Why BSD? I guess I’d have to admit that I have an affinity for oddball setups - but I also wondered if it’d be simpler than a Linux solution. I love Linux - in fact, this router is running in a VM on a Linux system that’s also running Home Assistant (more about that in the future, perhaps), but over time distros have become super complicated. BSD has a reputation for being ‘simpler’.

Often, my oddball setups mean a bunch of wasted time and a return to the mainstream, but I’m happy to say that I do not regret this choice at all. OpenBSD is wonderful for this task. It’s small. I allocated 512MB of RAM to the VM, and it’s using 183MB of it. It’s using about 2G of disk space, without really any attempt on my part to keep it small beyond the obvious (no windowing system or games installed). Installation was super simple3.

After installation: run top and there’s basically nothing running beyond what’s needed to make networking work. It’s just so refreshingly empty. No maze of SystemD services here4.

Most everything is configured using text files in /etc - usually with simple examples provided. System service configuration is just done in a text file too - though there’s also a rcctl command line if you’d rather.

An unforeseen bonus: web searches for help and advice on setting things up, well, they work! There’s no morass of SEO spam and AI slop aimed at OpenBSD users. These days, with Linux, I find myself wading through a plethora of web sites with names like tech-4u.com and howto-homeonlinux-good.info containing at best reworded man pages and, more often, plausible but wrong solutions with recipe-site level introductory paragraphs. Searching for OpenBSD advice, and you’ll still find thoughtfully written personal and academic blog posts, mailing list archives with questions and answers from real people, and personal sites with notes-to-self. It’s like, in a good way, the 2000s again.

Did I say “recipe-site level introductory paragraphs”? Let’s get to it - how to set up an OpenBSD-based router for home use. NAT for IPv4, native IPv6, and all that good stuff.

Ingredients

You’ll need a computer with two network ports (not necessarily x86 - there are a plethora of platforms supported by OpenBSD), well, that’s about it.

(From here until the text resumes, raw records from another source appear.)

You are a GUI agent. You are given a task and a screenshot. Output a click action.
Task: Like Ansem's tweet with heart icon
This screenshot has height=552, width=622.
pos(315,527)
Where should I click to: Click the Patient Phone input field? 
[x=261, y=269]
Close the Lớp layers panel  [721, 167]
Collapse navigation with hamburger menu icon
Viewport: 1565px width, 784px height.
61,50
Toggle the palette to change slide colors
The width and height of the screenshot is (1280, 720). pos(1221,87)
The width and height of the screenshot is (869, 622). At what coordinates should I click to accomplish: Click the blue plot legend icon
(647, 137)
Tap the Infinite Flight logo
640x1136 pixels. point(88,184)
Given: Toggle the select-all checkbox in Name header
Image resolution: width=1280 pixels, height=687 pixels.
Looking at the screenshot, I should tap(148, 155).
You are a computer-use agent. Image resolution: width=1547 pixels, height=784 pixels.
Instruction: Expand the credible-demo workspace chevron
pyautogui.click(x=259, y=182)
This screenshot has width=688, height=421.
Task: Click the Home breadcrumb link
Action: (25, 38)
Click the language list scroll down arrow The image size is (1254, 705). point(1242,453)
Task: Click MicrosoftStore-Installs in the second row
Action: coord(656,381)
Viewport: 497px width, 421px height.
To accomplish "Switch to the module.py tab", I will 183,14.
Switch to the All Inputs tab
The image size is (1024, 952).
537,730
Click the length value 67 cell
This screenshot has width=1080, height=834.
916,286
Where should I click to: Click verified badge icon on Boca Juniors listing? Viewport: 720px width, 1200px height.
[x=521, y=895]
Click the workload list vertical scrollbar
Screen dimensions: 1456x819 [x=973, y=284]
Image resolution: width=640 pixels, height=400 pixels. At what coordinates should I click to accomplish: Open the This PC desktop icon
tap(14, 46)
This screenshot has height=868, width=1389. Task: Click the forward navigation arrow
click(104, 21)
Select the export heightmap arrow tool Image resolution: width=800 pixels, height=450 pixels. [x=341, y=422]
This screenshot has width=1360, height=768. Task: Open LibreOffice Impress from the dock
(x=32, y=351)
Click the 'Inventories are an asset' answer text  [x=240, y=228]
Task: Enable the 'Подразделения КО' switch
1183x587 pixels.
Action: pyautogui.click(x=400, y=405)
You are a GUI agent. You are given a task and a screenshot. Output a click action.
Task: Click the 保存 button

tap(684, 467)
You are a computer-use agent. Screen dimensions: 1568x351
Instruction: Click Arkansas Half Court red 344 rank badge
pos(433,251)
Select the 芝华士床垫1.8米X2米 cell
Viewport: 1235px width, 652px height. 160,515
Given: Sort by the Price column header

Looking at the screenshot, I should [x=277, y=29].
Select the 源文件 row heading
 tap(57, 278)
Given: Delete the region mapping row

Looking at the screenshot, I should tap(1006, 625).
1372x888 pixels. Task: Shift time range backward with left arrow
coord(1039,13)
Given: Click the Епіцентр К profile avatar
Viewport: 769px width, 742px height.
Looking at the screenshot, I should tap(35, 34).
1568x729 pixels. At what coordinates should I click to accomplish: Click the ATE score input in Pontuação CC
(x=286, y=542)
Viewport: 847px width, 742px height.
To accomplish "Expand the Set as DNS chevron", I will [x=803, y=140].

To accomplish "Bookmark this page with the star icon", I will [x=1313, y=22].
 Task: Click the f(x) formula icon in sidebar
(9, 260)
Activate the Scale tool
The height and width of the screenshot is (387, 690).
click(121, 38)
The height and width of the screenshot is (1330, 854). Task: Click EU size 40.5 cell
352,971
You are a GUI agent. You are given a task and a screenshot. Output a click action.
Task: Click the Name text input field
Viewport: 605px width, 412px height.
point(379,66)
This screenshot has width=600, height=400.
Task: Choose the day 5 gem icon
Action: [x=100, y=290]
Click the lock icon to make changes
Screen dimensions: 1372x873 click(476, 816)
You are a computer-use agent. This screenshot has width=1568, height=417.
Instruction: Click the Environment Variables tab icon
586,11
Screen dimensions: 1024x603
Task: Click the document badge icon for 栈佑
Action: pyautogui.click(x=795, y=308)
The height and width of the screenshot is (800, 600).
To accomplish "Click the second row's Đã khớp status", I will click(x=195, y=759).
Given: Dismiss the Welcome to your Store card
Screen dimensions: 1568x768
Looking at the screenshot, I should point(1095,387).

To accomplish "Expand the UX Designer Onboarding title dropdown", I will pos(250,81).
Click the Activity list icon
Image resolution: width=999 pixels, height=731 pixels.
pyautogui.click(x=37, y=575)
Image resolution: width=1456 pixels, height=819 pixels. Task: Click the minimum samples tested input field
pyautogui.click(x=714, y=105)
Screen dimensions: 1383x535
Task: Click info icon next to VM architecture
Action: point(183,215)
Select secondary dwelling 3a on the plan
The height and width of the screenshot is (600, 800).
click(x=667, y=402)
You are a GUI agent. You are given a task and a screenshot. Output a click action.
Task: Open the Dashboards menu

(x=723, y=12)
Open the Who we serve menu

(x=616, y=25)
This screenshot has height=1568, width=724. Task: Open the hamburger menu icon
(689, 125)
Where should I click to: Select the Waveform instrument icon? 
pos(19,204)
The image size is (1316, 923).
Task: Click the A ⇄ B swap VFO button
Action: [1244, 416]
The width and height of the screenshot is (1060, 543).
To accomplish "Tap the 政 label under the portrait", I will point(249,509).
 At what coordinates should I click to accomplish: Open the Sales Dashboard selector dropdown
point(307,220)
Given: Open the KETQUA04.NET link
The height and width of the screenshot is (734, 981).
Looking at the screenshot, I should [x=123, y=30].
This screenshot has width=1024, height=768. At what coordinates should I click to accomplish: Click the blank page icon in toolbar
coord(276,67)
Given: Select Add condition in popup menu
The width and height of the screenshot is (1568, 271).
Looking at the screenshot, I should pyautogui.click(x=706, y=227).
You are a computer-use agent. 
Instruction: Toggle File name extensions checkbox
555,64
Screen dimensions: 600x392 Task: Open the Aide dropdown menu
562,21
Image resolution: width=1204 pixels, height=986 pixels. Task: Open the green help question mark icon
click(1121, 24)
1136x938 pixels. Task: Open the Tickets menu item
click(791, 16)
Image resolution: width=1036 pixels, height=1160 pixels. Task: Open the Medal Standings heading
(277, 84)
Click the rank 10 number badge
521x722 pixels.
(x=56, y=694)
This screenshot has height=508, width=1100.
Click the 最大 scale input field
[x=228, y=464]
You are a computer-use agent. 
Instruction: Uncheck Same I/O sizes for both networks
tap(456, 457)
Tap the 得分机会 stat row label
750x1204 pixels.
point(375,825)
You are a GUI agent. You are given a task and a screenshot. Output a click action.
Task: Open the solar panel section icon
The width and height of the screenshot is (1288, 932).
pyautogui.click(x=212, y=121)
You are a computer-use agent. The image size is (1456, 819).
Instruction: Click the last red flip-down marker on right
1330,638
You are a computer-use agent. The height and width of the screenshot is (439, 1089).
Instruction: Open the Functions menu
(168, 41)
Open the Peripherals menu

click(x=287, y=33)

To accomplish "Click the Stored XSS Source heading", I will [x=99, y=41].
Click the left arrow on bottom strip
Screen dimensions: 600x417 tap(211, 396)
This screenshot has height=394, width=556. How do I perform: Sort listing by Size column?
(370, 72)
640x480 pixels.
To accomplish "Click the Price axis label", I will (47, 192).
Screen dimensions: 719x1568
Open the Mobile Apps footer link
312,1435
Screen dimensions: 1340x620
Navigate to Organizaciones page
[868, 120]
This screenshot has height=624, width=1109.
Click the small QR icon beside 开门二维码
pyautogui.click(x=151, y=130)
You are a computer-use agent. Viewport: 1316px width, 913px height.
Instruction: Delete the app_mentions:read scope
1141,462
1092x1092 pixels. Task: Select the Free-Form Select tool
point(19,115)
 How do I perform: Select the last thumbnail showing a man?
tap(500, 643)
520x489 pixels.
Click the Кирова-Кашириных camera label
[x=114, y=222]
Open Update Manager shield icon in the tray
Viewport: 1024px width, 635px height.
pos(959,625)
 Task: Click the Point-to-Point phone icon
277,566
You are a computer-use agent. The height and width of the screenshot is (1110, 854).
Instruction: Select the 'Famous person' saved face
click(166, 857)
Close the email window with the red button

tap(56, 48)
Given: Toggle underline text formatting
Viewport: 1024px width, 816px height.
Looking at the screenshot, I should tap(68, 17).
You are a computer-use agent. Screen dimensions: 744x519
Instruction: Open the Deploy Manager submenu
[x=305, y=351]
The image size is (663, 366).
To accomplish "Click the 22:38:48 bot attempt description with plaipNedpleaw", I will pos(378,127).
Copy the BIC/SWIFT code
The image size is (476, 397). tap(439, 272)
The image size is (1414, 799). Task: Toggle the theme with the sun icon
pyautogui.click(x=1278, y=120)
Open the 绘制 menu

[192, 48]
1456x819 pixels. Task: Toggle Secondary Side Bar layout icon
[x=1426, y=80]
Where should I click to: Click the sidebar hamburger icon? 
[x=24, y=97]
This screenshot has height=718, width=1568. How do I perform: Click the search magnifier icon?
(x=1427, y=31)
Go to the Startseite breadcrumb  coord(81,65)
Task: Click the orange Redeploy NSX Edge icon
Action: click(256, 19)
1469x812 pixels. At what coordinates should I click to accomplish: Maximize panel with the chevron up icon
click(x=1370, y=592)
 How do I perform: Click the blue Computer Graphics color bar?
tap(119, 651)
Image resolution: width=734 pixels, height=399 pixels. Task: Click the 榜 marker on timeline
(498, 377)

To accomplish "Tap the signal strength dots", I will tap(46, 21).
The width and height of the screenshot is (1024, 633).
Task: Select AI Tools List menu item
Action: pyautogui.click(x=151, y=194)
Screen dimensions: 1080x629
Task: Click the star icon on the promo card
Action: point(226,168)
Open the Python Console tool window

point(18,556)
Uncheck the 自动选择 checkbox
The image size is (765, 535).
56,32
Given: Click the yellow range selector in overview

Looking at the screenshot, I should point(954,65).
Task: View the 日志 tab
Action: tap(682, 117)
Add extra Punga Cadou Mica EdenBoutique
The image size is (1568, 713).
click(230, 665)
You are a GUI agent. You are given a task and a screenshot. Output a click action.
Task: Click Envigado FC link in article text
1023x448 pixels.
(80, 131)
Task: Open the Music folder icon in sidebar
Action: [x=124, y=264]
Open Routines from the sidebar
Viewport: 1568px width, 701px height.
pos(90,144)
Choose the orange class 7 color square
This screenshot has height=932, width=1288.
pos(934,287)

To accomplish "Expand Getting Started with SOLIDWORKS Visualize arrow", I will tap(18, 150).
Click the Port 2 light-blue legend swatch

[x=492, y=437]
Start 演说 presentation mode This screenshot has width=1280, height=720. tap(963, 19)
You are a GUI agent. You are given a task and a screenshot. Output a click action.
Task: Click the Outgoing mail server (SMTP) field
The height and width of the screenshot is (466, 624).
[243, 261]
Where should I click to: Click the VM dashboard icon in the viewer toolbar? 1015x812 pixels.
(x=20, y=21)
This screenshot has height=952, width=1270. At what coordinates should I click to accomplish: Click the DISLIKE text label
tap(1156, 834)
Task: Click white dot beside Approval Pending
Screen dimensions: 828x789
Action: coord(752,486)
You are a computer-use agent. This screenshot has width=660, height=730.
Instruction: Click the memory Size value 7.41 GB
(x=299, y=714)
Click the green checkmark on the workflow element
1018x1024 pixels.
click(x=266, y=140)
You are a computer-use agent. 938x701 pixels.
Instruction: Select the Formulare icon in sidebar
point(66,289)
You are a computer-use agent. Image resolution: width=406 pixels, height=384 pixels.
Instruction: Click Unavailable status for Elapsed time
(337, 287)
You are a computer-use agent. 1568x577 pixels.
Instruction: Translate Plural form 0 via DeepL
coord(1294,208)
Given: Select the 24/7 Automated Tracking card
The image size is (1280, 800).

My hardware is a Mac mini (Late 2014), with an Intel Core i5 4260u, with an SSD5 replacing the original hard drive. A cheap used Apple Thunderbolt Ethernet adapter from eBay provides the second port6.

It’s not really important for this article other than how it affects the network port naming, but I’m actually running Debian on this hardware, with the OpenBSD router running inside a QEMU virtual machine. The WAN is connected to the built-in gigabit port, with the PCI hardware passed through directly to the VM for OpenBSD to manage natively. The ‘LAN’ port in OpenBSD is a QEMU virtual network interface7.

Okay, first, install! The OpenBSD handbook has comprehensive installation instructions. TL;DR: download the appropriate disk image8, and install it on your hardware. I minused-out all the X11-related things, and the games package. If you were going for a super-small installation, you could also disable the compilers package - I installed that but have never needed them.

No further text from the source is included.